Data Domain Discovery Options in Informatica Analyst
Use the data domain discovery options to choose the columns, data domains, and inference options for data domain discovery. Inference options include choosing whether you want to run data domain discovery based on a rule on column data, column name, or both.
Data Domain Column Selection in Informatica Analyst
You can click Edit in the Specify Settings screen to choose the columns you want to run as a part of data domain discovery. You can view all the columns in the data source in the Select Source screen in the profile wizard. You can choose different columns for column profile and data domain discovery.
The following table describes the Edit dialog box properties for data domain discovery:
Option | Description |
---|
Name | Displays the column name. |
Type | Displays the documented data type of the column. |
Precision | Displays the maximum precision for the column. |
Scale | Displays the scale of the column. |
Nullable | Indicates a column that can have null values. |
Key | Indicates whether the column is documented as a primary key or foreign key. |
Data Domain Selection in Informatica Analyst
The Data Domain pane in the Specify Settings screen lists all the data domains from the data domain glossary. You can choose the data domains you want to run as a part of data domain discovery.
The following table describes the Data Domain properties for data domain discovery:
Option | Description |
---|
Name | Displays the data domain name. You can choose one or more data domains or data domain group. |
Description | Displays the description for the data domain. |
DomainGroups | Displays the name of the data domain group to which the data domain belongs. |
Data Domain Inference Options in Informatica Analyst
Inference options determine whether data domain discovery must run on column data, column name, or both. You can specify the maximum number of source rows the profile can analyze. You can choose a conformance criteria for data domain discovery. You can exclude null values from data domain discovery. You can set the data domain inference options in the Specify Settings screen in the profile wizard.
The following table describes the inference options for data domain discovery:
Option | Description |
---|
Data | Runs the profile on column data. |
Columns | Runs the profile on column titles. |
Data and Columns | Runs the profile on both column data and column titles. |
Minimum percentage of rows | The minimum conformance percentage of rows in the data set required for a data domain match. |
Minimum number of rows | The minimum number of rows in the data set required for a data domain match. |
Exclude null values for data domain discovery | Excludes the null values from the data set for data domain discovery. |
Edit | Select the columns for data domain discovery. |
All Rows | Runs the profile on all rows from the source. |
Sample first | Choose maximum number of rows the profile can run on.

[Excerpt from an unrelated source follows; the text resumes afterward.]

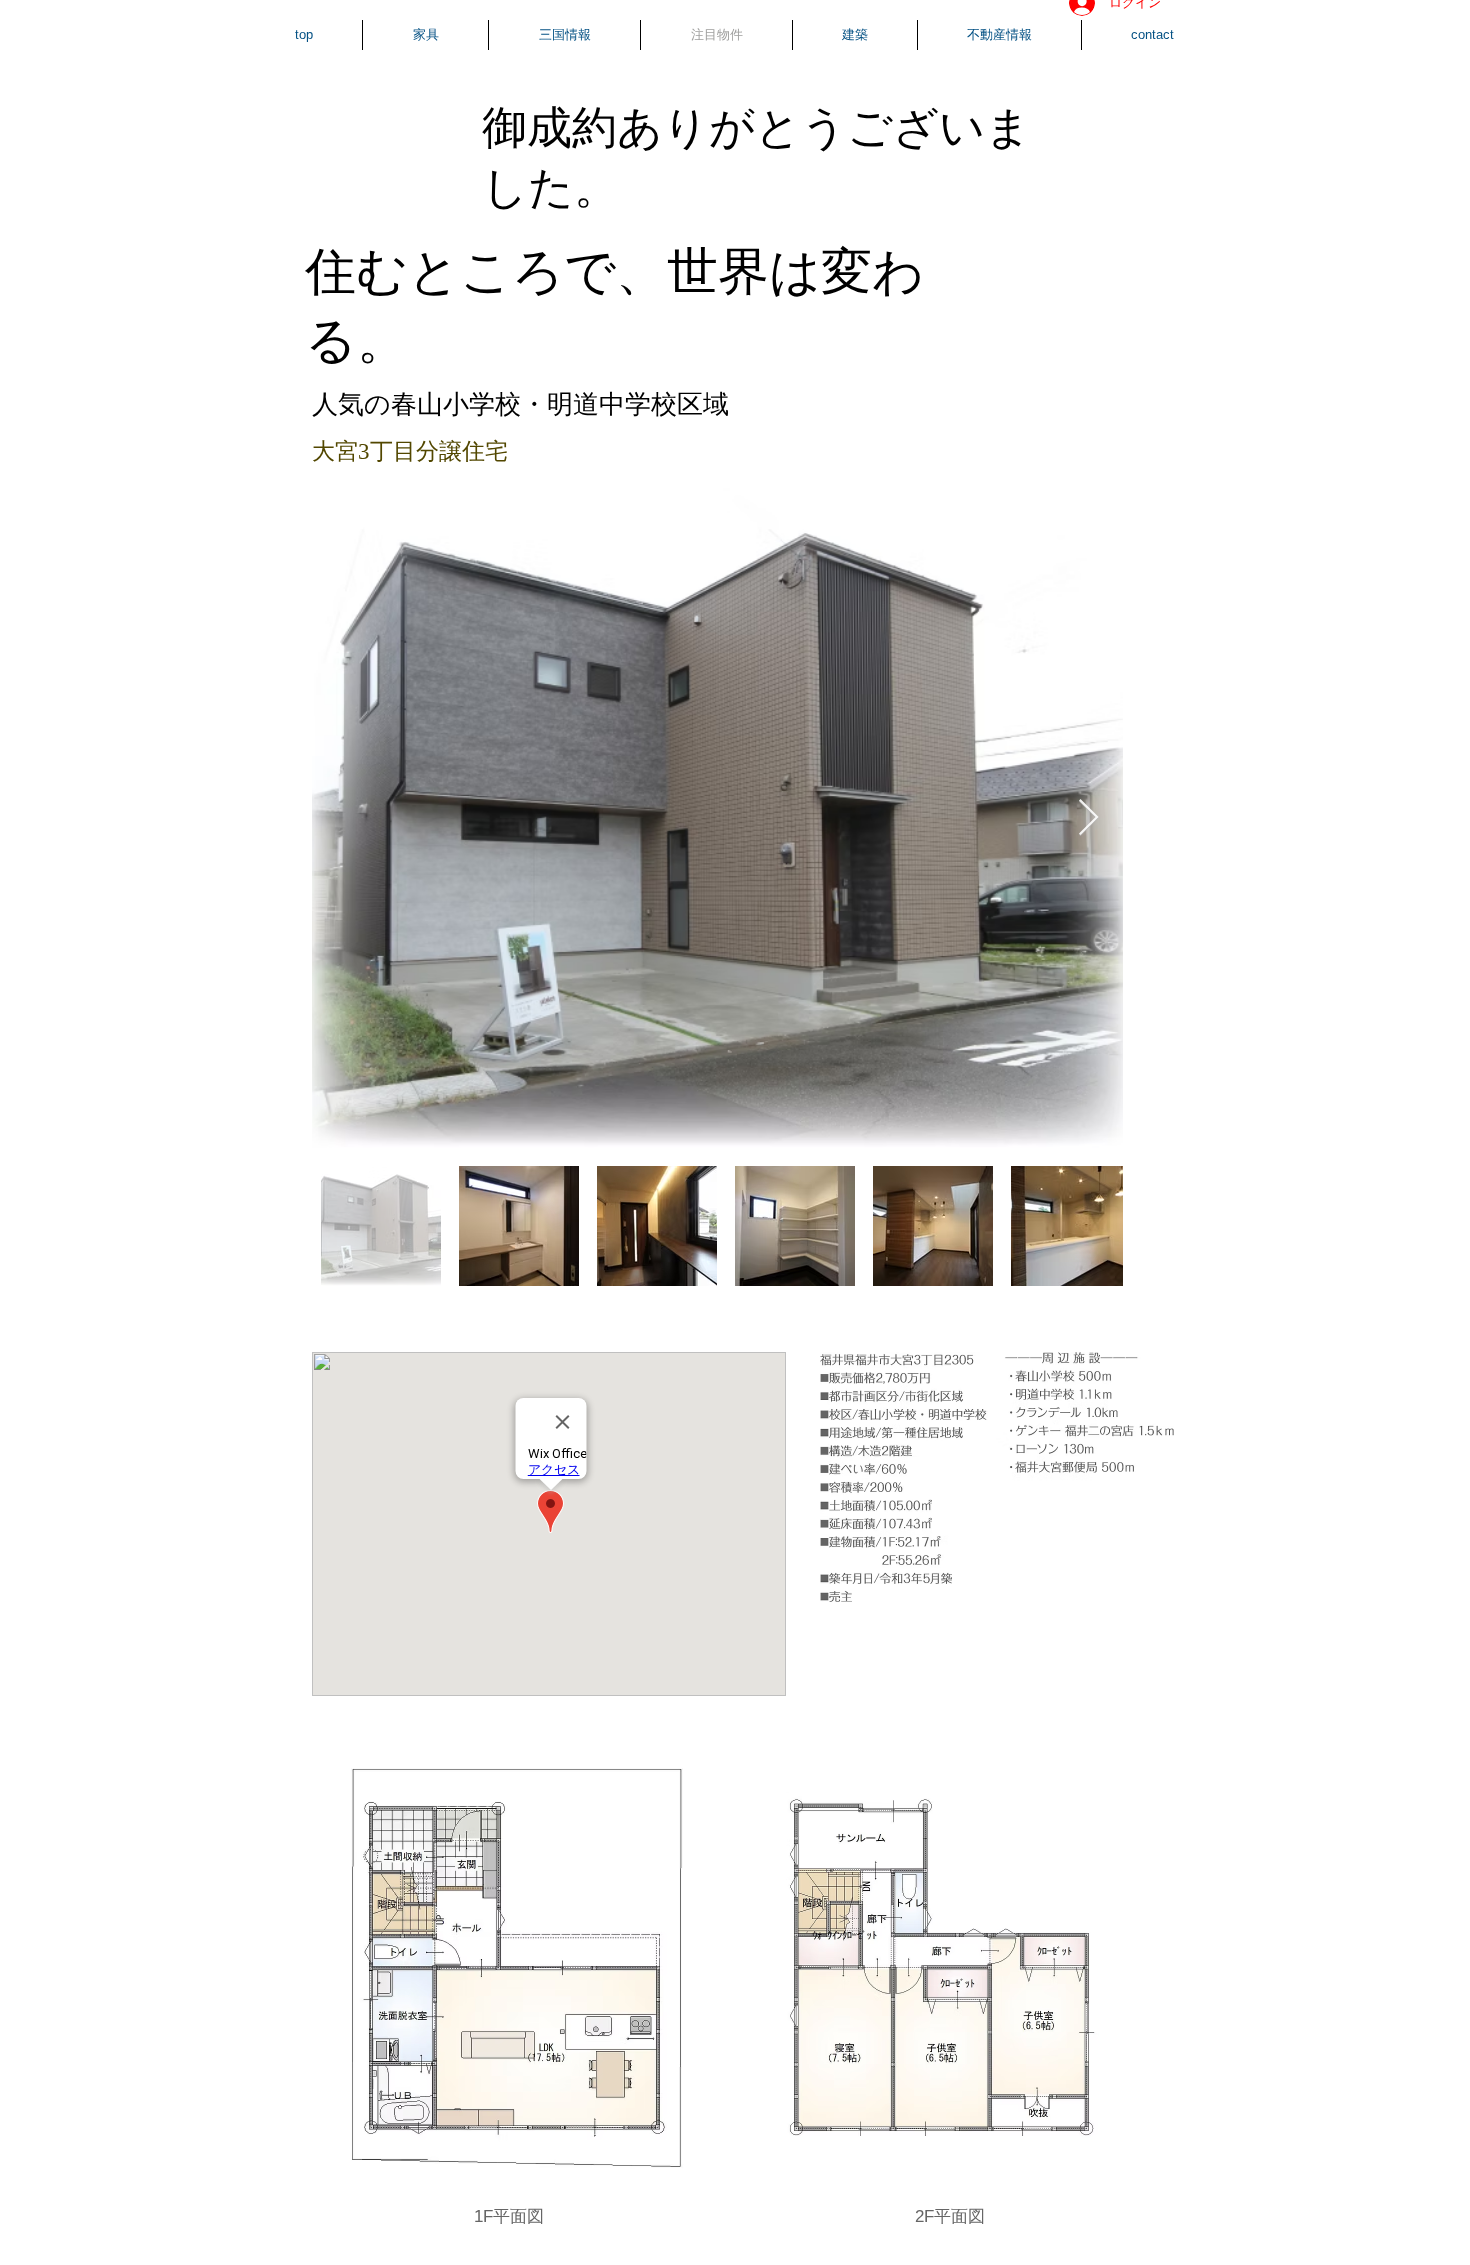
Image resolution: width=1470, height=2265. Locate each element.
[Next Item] (1088, 818)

The Analyst tool chooses the rows starting from the first row in the source. |
Random sample | Choose a random sample of rows from the data source. |
Random sample (auto) | The Analyst tool chooses a random sample of rows based on the size of the data source. |
Exclude approved data types and data domains from the data type and data domain inference in the subsequent profile runs | Excludes the approved data type or data domain from data type and data domain inference from the next profile run. |
Minimum Conformance Percentage
You can choose a minimum percentage rows in the data set as a conformance criteria for data domain discovery.
The conformance percentage is the ratio of the number of matching rows divided by the total number of rows.
Note: The Analyst tool considers null values as nonmatching rows. Columns containing a high number of null values might not result in data domain inference unless you specify a low value for minimum conformance percentage.
Example
You have a data source with 10,000 rows where the Comments column has Social Security Numbers in 2,500 rows. You create a column profile with data domain discovery and set a minimum percentage of rows to 30% as the conformance criteria. When you run the profile, the profile results do not display the Social Security Numbers as an inferred data domain because the minimum conformance criteria is 30% of rows or 3,000 rows in the data source.
Minimum Conforming Rows
You can choose a minimum number of rows in the data set as a conformance criteria for data domain discovery.
Example
You have a data source with 10,000 rows where the Comments column has email address in three rows. You create a column profile with data domain discovery profile and set the minimum number of rows to 1 as the conformance criteria. When you run the profile, the profile results display the email address as an inferred data domain with three conforming rows along with the other inferred data domains.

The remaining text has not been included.